### Text block
━━━━━━━━━━

The DevOps movement is young and still emerging, especially among enterprises. Like any new movement or trend, it has attracted myths and fallacies. Some of these myths may have originated in companies or projects that tried and failed to adopt DevOps. What’s true in one situation, however, may not necessarily be true in others. Here are some common DevOps Myths:
DevOps Is Only for Web based organizations
What is generally referred to as DevOps originated in “born on the web” companies (companies that originated on the Internet) such as Etsy, Netflix, and Flickr. Large enterprises have been using DevOps-aligned principles and practices to deliver software for decades, however. Furthermore, current DevOps principles, have a level of maturity that makes them applicable to large enterprises that have multiple-platform technologies and distributed teams.
DevOps Is Operations Learning How to Code
Operations teams have always written scripts to manage environments and repetitive tasks, but with the evolution of infrastructure as code, operations teams saw a need to manage these large amounts of code with software engineering practices such as versioning code, check-in, check-out, branching, and merging. Today, a new version of an environment is created by an operations team member by creating a new version of the code that defines it. This doesn’t mean, however, that operations teams need to learn how to code in Java or C#. Most infrastructure-as-code technologies use languages like Ruby, which are relatively easy to pick up, especially for people who have scripting experience.

━━━━━━━━━━

### Data block
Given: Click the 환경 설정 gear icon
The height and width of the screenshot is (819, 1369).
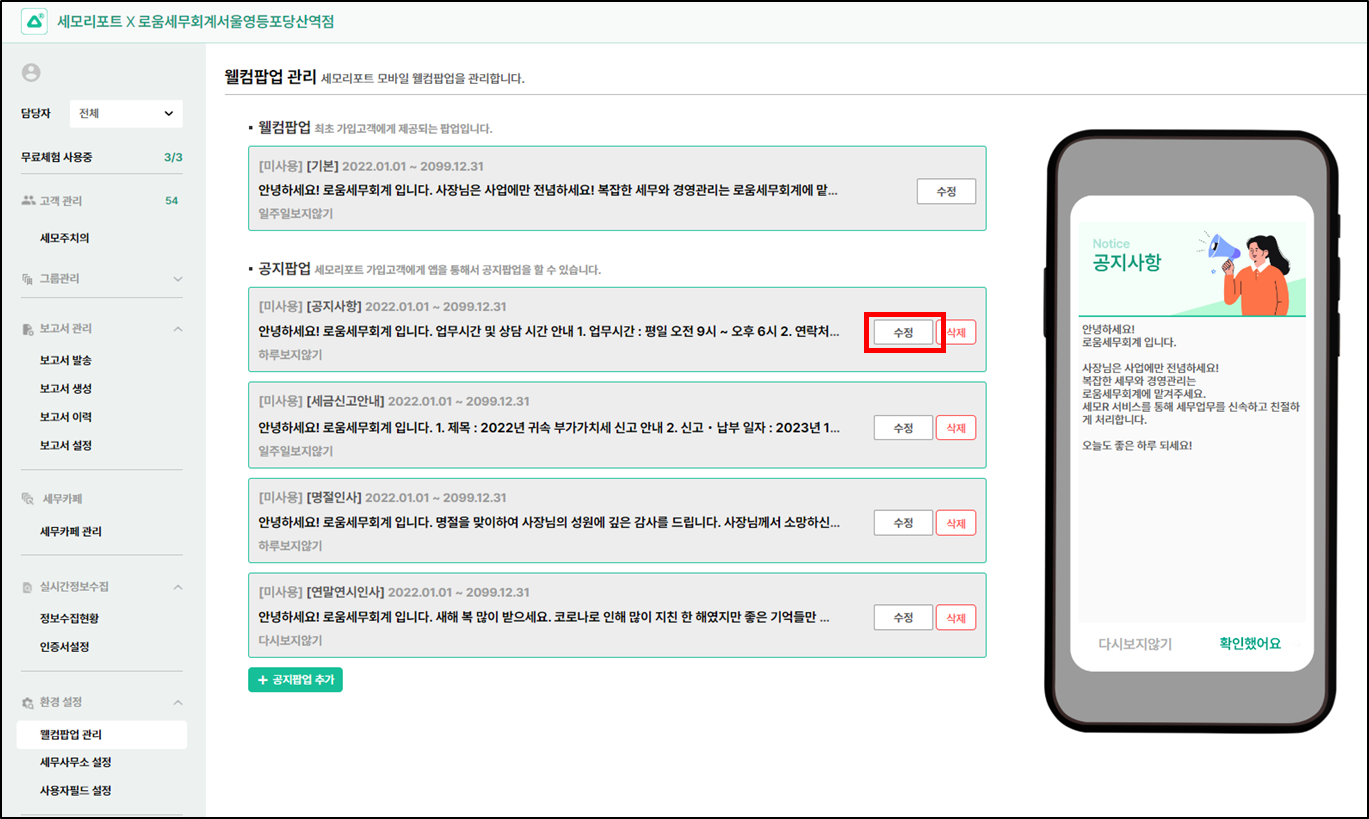Looking at the screenshot, I should click(x=28, y=703).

━━━━━━━━━━

According to the DevOps myths text, which "born on the web" companies did DevOps originate in? The lines that come after the text aren't needed here.

Etsy, Netflix, and Flickr.